Gwyneth Paltrow is nothing like you think she is. Gwyneth Paltrow is exactly who you think she is. In the end, none of this fucking matters, because she has never been anyone but herself. Thank God, because here's who Gwyneth is to me: a vital friend, generous with her knowledge and passions. An ass-kicking cook, but you already know that if you follow me — or anyone else — on Instagram, because her recipes are obsessively tagged. An engaged mother who sees the humor and beauty in child-rearing. And a determined businesswoman who demands that no female question her own value in the marketplace.
On that last note, Gwyneth has been our trusted adviser from day one. She took my and Lena's calls day and night to counsel us on foreign concepts like ad sales and back end. She huddled with us in the corners of parties to firmly (like, using a lot of profanity) explain to us what retaining ownership of your own company means, both practically and on a bigger scale. She's been in the newsletter business for eight years, and she imparted every bit of hard-earned wisdom to us as often as we asked. She's also a goddamned delight.
We are so excited to feature her in our entrepreneurship issue because she is the definition of a strong woman running her shit. As she once said to me, she left a perfectly good day job to start Goop. And some days she still wonders why. Which is, of course, her prerogative. And ours is to be so grateful that she did.
Below, Lena and I talked to Gwyneth about the nuts and bolts of starting a business from your kitchen, how to scale up while still keeping your authentic voice, and, of course, steaming your vagina.
Jenni Konner: You told us you sent the first Goop email from your kitchen in London. How did you describe Goop? If someone said, "What is this thing in my inbox?," how would you have explained it then?
GP: I don't know why I started it. There's an aspect of my life where I just follow these threads. I've always been that person for my friends, where they ask me, "I have a guy coming over for dinner. How do I roast a chicken?" Or, "Where do I get a wax below 14th Street?" Or, "Where do I get a cool poster?" I had this incredibly fortunate life where I was getting to travel and work all over the world. I always had notebooks where I'd jot down, like, where's the best pizza? I'm in Naples, let me go try them all. So I had all of this information, and it was originally going to be a tiny database for my friends so they would stop fucking calling me.
Then, some part of me thought maybe there are other people in the world who want answers to the same questions that I want and that my friends want. Then it organically turned into Goop.
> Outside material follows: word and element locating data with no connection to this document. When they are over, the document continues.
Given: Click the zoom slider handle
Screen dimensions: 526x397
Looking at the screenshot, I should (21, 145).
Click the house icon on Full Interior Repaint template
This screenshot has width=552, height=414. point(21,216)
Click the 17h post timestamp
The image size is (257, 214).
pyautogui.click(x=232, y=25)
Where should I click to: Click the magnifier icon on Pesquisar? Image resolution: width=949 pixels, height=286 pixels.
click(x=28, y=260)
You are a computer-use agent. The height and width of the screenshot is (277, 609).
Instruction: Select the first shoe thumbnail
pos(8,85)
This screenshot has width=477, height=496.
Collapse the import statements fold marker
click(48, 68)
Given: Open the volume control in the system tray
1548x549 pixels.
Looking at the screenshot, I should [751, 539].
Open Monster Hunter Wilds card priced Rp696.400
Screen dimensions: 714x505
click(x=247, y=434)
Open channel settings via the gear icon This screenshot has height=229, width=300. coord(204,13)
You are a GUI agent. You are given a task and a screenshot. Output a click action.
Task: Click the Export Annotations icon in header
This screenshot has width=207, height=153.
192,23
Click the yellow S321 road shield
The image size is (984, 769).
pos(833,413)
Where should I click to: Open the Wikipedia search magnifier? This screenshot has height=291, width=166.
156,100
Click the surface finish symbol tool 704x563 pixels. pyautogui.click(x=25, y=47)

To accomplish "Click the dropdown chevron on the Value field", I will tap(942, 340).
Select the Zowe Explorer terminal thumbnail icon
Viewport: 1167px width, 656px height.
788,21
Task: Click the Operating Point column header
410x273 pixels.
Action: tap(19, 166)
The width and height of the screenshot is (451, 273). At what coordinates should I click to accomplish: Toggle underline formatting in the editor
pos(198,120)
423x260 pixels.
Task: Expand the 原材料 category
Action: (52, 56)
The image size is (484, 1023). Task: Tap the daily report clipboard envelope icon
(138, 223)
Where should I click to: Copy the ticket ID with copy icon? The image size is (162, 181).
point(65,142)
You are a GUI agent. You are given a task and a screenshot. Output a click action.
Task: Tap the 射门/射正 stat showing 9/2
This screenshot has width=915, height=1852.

I think I would have been absolutely stumped if you asked me "Why are you doing this?" in 2008. I wouldn't have been able to tell you why, and there have been many times over the years that I've been doing that, that I'm like, "Why am I doing this? This is totally excruciating and unrewarding, and really painful, and everyone hates it and hates me."
JK: How many people did you start with?
GP: Just me.
JK: Just you, in your kitchen, writing an email.
GP: Yes, and making the recipes and writing them down and sending them out.